» WHAT IS REQUIRED: Everything in the listing should be restated word for word.

» EXTRACTED RECORDS:
============================================================
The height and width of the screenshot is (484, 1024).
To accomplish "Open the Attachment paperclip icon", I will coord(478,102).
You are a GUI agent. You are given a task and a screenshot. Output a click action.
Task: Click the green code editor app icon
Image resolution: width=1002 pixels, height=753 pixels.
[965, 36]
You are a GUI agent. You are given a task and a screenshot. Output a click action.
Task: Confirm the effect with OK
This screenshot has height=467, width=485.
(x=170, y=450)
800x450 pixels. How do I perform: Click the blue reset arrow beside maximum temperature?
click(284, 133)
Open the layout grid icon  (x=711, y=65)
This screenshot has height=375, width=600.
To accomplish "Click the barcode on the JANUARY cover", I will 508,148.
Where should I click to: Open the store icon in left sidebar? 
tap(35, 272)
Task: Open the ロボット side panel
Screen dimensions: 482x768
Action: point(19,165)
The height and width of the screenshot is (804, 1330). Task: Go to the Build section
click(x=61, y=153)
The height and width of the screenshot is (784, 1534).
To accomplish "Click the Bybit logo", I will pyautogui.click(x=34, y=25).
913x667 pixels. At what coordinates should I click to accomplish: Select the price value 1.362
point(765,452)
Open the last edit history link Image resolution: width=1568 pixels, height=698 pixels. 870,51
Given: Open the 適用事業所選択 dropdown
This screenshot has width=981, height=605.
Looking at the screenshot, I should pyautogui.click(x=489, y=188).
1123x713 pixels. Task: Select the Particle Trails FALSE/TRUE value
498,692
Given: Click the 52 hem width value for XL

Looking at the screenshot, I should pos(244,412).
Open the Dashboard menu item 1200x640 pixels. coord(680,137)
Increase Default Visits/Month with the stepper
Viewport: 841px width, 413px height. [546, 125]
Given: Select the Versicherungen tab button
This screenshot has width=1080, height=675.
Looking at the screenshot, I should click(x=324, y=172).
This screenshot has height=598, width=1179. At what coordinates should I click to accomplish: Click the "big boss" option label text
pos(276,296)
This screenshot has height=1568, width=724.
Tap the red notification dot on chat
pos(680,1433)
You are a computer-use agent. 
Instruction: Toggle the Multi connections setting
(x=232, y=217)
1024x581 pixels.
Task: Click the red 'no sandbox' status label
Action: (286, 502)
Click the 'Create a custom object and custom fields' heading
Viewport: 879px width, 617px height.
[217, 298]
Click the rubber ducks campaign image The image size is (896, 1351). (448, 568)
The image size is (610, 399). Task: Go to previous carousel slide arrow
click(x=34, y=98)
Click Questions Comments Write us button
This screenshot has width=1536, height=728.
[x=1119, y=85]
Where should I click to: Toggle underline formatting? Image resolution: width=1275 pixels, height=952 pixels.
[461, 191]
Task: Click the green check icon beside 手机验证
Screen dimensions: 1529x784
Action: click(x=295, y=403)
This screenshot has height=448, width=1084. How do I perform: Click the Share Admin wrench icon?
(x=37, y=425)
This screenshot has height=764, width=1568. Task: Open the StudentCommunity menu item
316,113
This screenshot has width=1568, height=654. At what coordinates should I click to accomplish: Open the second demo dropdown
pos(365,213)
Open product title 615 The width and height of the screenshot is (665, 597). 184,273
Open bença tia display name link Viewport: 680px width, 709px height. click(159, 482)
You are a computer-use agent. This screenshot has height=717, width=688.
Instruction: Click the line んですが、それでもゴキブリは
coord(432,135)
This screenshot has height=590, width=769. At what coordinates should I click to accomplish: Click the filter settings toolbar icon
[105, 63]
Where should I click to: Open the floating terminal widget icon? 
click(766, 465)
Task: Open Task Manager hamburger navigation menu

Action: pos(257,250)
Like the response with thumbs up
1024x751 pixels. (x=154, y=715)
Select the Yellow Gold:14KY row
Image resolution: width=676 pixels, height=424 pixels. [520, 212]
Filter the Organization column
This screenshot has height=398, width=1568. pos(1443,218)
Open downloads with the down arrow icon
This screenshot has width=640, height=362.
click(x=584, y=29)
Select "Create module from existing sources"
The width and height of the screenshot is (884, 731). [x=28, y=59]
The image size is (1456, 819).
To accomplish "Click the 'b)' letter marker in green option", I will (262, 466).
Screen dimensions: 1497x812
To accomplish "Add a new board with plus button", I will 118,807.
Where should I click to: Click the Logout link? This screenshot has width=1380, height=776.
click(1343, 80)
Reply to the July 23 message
============================================================
» EXERCISE OUTPUT:
The height and width of the screenshot is (484, 1024).
To accomplish "Open the Attachment paperclip icon", I will coord(478,102).
You are a GUI agent. You are given a task and a screenshot. Output a click action.
Task: Click the green code editor app icon
Image resolution: width=1002 pixels, height=753 pixels.
[965, 36]
You are a GUI agent. You are given a task and a screenshot. Output a click action.
Task: Confirm the effect with OK
This screenshot has height=467, width=485.
(x=170, y=450)
800x450 pixels. How do I perform: Click the blue reset arrow beside maximum temperature?
click(284, 133)
Open the layout grid icon  (x=711, y=65)
This screenshot has height=375, width=600.
To accomplish "Click the barcode on the JANUARY cover", I will 508,148.
Where should I click to: Open the store icon in left sidebar? 
tap(35, 272)
Task: Open the ロボット side panel
Screen dimensions: 482x768
Action: point(19,165)
The height and width of the screenshot is (804, 1330). Task: Go to the Build section
click(x=61, y=153)
The height and width of the screenshot is (784, 1534).
To accomplish "Click the Bybit logo", I will pyautogui.click(x=34, y=25).
913x667 pixels. At what coordinates should I click to accomplish: Select the price value 1.362
point(765,452)
Open the last edit history link Image resolution: width=1568 pixels, height=698 pixels. 870,51
Given: Open the 適用事業所選択 dropdown
This screenshot has width=981, height=605.
Looking at the screenshot, I should pyautogui.click(x=489, y=188).
1123x713 pixels. Task: Select the Particle Trails FALSE/TRUE value
498,692
Given: Click the 52 hem width value for XL

Looking at the screenshot, I should pos(244,412).
Open the Dashboard menu item 1200x640 pixels. coord(680,137)
Increase Default Visits/Month with the stepper
Viewport: 841px width, 413px height. [546, 125]
Given: Select the Versicherungen tab button
This screenshot has width=1080, height=675.
Looking at the screenshot, I should click(x=324, y=172).
This screenshot has height=598, width=1179. At what coordinates should I click to accomplish: Click the "big boss" option label text
pos(276,296)
This screenshot has height=1568, width=724.
Tap the red notification dot on chat
pos(680,1433)
You are a computer-use agent. 
Instruction: Toggle the Multi connections setting
(x=232, y=217)
1024x581 pixels.
Task: Click the red 'no sandbox' status label
Action: (286, 502)
Click the 'Create a custom object and custom fields' heading
Viewport: 879px width, 617px height.
[217, 298]
Click the rubber ducks campaign image The image size is (896, 1351). (448, 568)
The image size is (610, 399). Task: Go to previous carousel slide arrow
click(x=34, y=98)
Click Questions Comments Write us button
This screenshot has width=1536, height=728.
[x=1119, y=85]
Where should I click to: Toggle underline formatting? Image resolution: width=1275 pixels, height=952 pixels.
[461, 191]
Task: Click the green check icon beside 手机验证
Screen dimensions: 1529x784
Action: click(x=295, y=403)
This screenshot has height=448, width=1084. How do I perform: Click the Share Admin wrench icon?
(x=37, y=425)
This screenshot has height=764, width=1568. Task: Open the StudentCommunity menu item
316,113
This screenshot has width=1568, height=654. At what coordinates should I click to accomplish: Open the second demo dropdown
pos(365,213)
Open product title 615 The width and height of the screenshot is (665, 597). 184,273
Open bença tia display name link Viewport: 680px width, 709px height. click(159, 482)
You are a computer-use agent. This screenshot has height=717, width=688.
Instruction: Click the line んですが、それでもゴキブリは
coord(432,135)
This screenshot has height=590, width=769. At what coordinates should I click to accomplish: Click the filter settings toolbar icon
[105, 63]
Where should I click to: Open the floating terminal widget icon? 
click(766, 465)
Task: Open Task Manager hamburger navigation menu

Action: pos(257,250)
Like the response with thumbs up
1024x751 pixels. (x=154, y=715)
Select the Yellow Gold:14KY row
Image resolution: width=676 pixels, height=424 pixels. [520, 212]
Filter the Organization column
This screenshot has height=398, width=1568. pos(1443,218)
Open downloads with the down arrow icon
This screenshot has width=640, height=362.
click(x=584, y=29)
Select "Create module from existing sources"
The width and height of the screenshot is (884, 731). [x=28, y=59]
The image size is (1456, 819).
To accomplish "Click the 'b)' letter marker in green option", I will (262, 466).
Screen dimensions: 1497x812
To accomplish "Add a new board with plus button", I will 118,807.
Where should I click to: Click the Logout link? This screenshot has width=1380, height=776.
click(1343, 80)
Reply to the July 23 message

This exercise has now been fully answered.